Name__________________________________________
Phone:_____________________
Address_________________________________________________________________
City__________________________________________
State___________ Zip__________
E-mail address:________________________________________________________________________
You
must list an active e-mail address so you can be reached for any updates on
skill testing. Your e-mail address also will be posted on the web
site, if you indicate below that you are willing to be contacted to do skills
testing. Your e-mail address will not be provided as a direct link, to provide
more security against unsolicited e-mail messages. (For example: it would be
listed as “name at hotmail dot com.”)
Club
affiliation, if
any_______________________________________________________________
Age (if under 18) ____________
Tests you will give: (Circle each division you plan to test) Base _________
Intermediate: Artistic Tall Technical Juggling Pairs U-Wheel
Advanced: Artistic
Trained by _________________________
List training and experience
_____________________________________________________
__________________________________________________________________________
Do
you want to be listed on the web site as a skills tester?
Yes_____
No_____
If so, your e-mail address will be provided so riders can contact you to set up testing.

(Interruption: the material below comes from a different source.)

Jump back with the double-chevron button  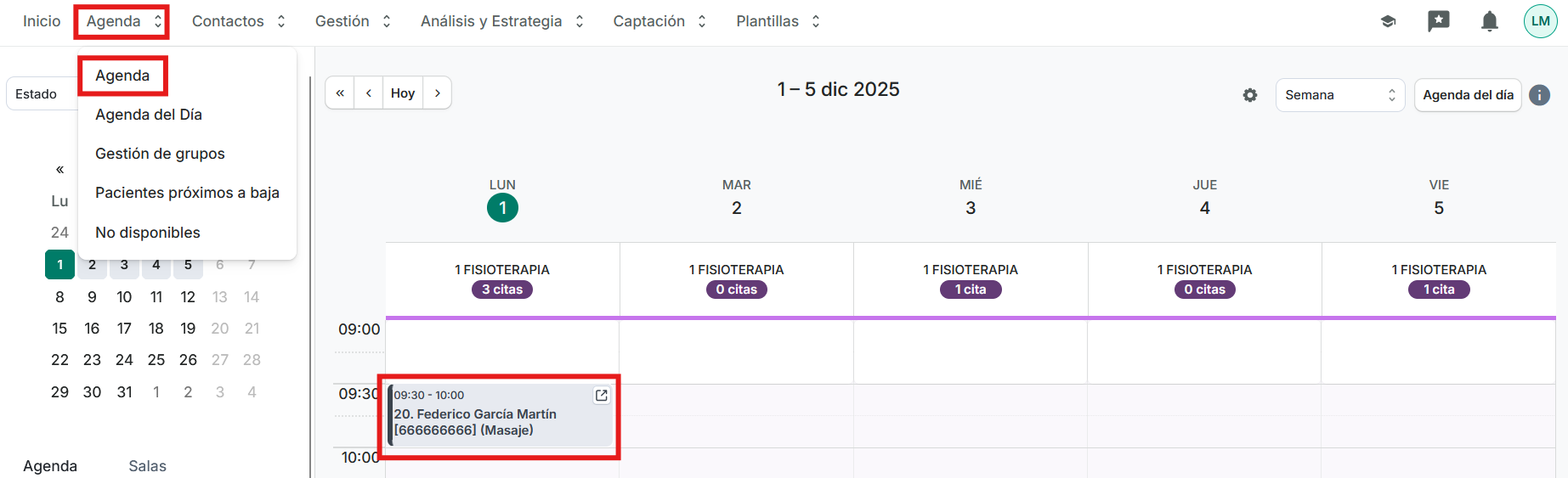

Your home address and phone number will not be provided.
Have
you read all testing rules and guidelines provided in the Unicycling Skill
Testing Handbook? _______
Please
indicate your agreement to follow all testing rules and the conditions listed below
by signing this form.
1.
I understand the testing rules and guidelines provided for the skill tests I
agree to administer.
2.
I will follow the testing rules without altering them in any way, such as by
making skills tests easier or more difficult.
3.
I understand that failure to test according to the rules provided will result in
being removed as a certified skills tester.
4.
I agree to provide information on all successful skills tests to the database
on a timely basis.
5.
I agree to offer my services as a skills tester without charging a personal fee
or for any other personal gain.
Signature
__________________________________________________ Date__________________________
If
you have any questions or concerns, please contact the Skill Testing Committee.
When your application is accepted, you will be added to the list of
certified skills testers. You will be asked to renew your certification
periodically. If you want to change your listing in any way, please
contact the Skills Testing Committee.
Thank
you for volunteering to serve as a skills tester!